Stocks that fit in a Registered Retirement Savings Plan (RRSP) are a unique breed. Indeed, picking and choosing which stocks one wants to buy and hold for a long period of time isn’t easy. In this article, I’m going to highlight two of my high-conviction picks for readers with RRSPs to consider.
BMO
Bank of Montreal (TSX:BMO)(NYSE:BMO) continues to be a top pick of mine for those with RRSP portfolios. RRSP investing requires a “set it and forget it” mindset. This is a stock that certainly fits that description for investors. For those with income needs, this is a stock that has done wonders historically as well.
BMO has paid out a dividend for nearly two centuries (that’s centuries, not decades) straight, delivering value to shareholders each and every year. This is truly one of those Dividend Aristocrats investors looking for income in retirement to consider. The bank’s 4.2% yield is impressive, considering what bonds pay these days.

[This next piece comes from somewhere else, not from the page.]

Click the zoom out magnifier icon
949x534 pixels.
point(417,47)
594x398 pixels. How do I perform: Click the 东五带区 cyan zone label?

The bank’s business model is one I think is worth noting. BMO is extremely well diversified relative to its Canadian banking peers. The company has grown its footprint in the U.S. and could continue to do so in the years to come. With concerns around a Canadian housing crash starting to creep into the minds of investors, BMO is a great way to assuage those concerns.
Fortis
Another great dividend payer, Fortis (TSX:FTS)(NYSE:FTS) continues to be a top pick of mine for the long-term investor. This is a stock that is perfectly suited for an RRSP holding for so many reasons.
Indeed, Fortis’s business model is hard to come by, and this is one of the reasons I think Fortis is one of the best utility plays on the TSX right now. The majority of the company’s revenues are regulated, making Fortis’s income stream extremely stable. Until we see people turn the heat and lights off in their houses, nothing can stop the cash flow growth Fortis provides.
Again, the income piece is really important here. Fortis is a company that has a track record of nearly five decades of annual dividend increases. In good times and in bad, this is a company that pays you more to hold it. I think the reason this stock tends to hold up so well during times of crisis is the reliability of the company’s dividend policy. This dividend policy is, of course, supported by a business model that is rock solid, providing growing cash flows at an extremely predictable rate.